5.5. Maintaining Binary Heaps
File:
Heaps.ml
(continued)
Let us now fix the broken heap bad_heap
by restoring an order in
it. As we can see, the issue there is between the parent (10, "c")
and a left child (11, "f")
that are out of order.
5.5.1. “Heapifying” elements of an array
What we need to do is to swap the offending parent with the children
(assuming that both subtrees reachable from the children obey the
descending order), and also make sure that the swapped element (10,
"c")
“sinks down”, finding its correct position in a reachable
subtree. This procedure of “sinking” is what is implemented by the
most important heap-manipulating function shown below:
(* 3. Restoring the heap property for an element i *)

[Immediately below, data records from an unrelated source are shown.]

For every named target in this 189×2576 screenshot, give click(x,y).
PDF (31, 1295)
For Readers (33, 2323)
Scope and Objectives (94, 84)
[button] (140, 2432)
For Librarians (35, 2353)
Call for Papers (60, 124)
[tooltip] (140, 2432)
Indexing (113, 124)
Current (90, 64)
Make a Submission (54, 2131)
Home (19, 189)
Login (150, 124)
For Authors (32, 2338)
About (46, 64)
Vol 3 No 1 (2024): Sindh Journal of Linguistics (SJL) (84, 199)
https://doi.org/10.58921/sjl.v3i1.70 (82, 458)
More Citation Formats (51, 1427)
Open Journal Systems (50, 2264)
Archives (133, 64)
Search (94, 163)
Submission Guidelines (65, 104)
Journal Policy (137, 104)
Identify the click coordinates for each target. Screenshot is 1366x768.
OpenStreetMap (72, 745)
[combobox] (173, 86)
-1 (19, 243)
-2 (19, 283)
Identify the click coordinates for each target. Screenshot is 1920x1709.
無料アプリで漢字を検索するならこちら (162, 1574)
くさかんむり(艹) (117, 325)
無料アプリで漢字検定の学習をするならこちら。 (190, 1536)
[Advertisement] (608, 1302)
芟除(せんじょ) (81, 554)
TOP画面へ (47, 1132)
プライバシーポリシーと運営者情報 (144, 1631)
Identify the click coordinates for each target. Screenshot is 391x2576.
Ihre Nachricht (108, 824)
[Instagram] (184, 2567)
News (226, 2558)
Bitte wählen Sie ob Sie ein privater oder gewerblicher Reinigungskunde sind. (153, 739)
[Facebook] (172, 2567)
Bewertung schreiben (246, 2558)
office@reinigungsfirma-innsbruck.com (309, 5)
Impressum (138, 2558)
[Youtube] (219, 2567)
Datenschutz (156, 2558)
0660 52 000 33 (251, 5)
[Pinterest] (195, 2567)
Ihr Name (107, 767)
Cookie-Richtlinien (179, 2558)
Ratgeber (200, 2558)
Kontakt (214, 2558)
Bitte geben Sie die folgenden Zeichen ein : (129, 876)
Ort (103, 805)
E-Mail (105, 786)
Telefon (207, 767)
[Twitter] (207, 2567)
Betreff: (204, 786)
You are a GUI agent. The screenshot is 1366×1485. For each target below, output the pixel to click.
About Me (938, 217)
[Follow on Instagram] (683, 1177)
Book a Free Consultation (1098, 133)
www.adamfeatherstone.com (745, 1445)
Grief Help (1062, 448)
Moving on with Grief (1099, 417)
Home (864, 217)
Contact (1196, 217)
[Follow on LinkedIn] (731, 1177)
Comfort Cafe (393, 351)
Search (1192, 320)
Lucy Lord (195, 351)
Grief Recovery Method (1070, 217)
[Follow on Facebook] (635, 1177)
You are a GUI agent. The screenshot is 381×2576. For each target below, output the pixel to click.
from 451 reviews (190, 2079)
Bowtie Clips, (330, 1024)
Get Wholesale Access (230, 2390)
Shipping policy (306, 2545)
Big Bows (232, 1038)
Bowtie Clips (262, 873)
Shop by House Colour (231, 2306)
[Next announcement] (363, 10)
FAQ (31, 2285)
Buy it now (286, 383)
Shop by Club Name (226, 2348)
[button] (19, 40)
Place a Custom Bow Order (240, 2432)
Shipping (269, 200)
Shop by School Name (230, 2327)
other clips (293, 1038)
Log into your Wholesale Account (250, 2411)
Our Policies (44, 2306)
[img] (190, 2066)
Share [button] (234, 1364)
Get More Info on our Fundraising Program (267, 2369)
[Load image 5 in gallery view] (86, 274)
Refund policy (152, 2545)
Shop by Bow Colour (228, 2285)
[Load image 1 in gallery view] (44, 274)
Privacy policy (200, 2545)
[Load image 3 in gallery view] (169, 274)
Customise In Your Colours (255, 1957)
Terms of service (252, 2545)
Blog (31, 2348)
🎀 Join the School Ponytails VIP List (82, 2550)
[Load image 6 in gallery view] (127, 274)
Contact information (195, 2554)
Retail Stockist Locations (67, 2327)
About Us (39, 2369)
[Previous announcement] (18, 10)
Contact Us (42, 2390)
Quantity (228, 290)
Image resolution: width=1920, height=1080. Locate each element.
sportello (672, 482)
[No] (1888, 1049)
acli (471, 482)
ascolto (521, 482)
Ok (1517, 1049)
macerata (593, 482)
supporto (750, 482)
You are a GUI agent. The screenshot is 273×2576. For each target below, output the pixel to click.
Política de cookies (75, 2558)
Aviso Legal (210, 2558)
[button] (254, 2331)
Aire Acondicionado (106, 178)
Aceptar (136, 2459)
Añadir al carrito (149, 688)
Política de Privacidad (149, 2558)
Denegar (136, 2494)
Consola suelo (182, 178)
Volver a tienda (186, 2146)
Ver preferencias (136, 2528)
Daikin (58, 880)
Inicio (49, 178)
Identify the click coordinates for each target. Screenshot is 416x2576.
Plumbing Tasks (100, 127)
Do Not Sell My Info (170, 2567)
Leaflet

let rec max_heapify heap_size arr i =
let len = Array.length arr in
assert (heap_size <= Array.length arr);
if i > (len - 1) / 2 || i >= heap_size then ()
else
let ai = arr.(i) in
let largest = ref (i, arr.(i)) in
let l = left arr i in
(* Shall we swap with the left child?.. *)
if l <> None &&
(fst (get_exn l)) < heap_size &&
comp (snd (get_exn l)) (snd !largest) > 0
then largest := get_exn l;
(* May be the right child is even bigger? *)
let r = right arr i in
if r <> None &&
(fst (get_exn r)) < heap_size &&
comp (snd (get_exn r)) (snd !largest) > 0
then largest := get_exn r;
if !largest <> (i, ai)
(* Okay, there is a necessity to progress further... *)
then begin
swap arr i (fst !largest);
max_heapify heap_size arr (fst !largest)
end
The implementation of max_heapify
deserves some attention, as it
is not entirely trivial. It takes three arguments, an integer
heap_size
(whose role will be explained shortly), and array
arr
representing the heap, and an index i
of a parent element
of an offending triple.
The heap_size
serves the purpose of “limiting the scope” of a heap
in an array and is always assumed to be less or equal than the array
size. The reason why one might need it is because in some applications
(as we will soon see), it is convenient to consider only a certain
prefix of an array as a heap (and, thus obeying the heap definition),
while the remaining suffix does not to be a part of it. One can,
therefore, think of heap_size
as of a “separator” between the
heap-y and a non-heapy parts of an array.
The body of max_heapify
is rather straightforward. It first
assumes that the element at the position arr.(i)
is the largest
one. It then tries to retrieve its both children (if those are within
the array size and heap size ranges), and determine the largest of
them. If such one is present, it becomes the new parent, swapping with
previous one. However, such a swap might have broken the heap-property
in one of the subtrees, so the procedure needs to be repeated. Hence,
the operation happens recursively for the new child (which used to be
a parent, and now, after the swap, resides at the position
!larger
).
Question: Why does max_heapify
terminate?
Let us now restore the heap using the max_heapify
procedure:
let bad_heap =
[|(16, "a"); (14, "b"); (9, "c"); (8, "d"); (7, "e"); (11, "f"); (3, "g");
(2, "h"); (4, "i"); (1, "j"); (1, "k"); (10, "l"); (6, "m")|];;
# open KVHeaps;;
# is_heap bad_heap;;
- : bool = false
# is_heap_print ~print:true bad_heap;;
Out-of-order elements:
Parent: (2, (9, c))
Left: (5, (11, f))
Right: (6, (3, g))
- : bool = false
# max_heapify 13 bad_heap 2;;
- : unit = ()
# is_heap_print ~print:true bad_heap;;
- : bool = true
# bad_heap;;
- : (int * string) array =
[|(16, "a"); (14, "b"); (11, "f"); (8, "d"); (7, "e"); (10, "l"); (3, "g");
(2, "h"); (4, "i"); (1, "j"); (1, "k"); (9, "c"); (6, "m")|]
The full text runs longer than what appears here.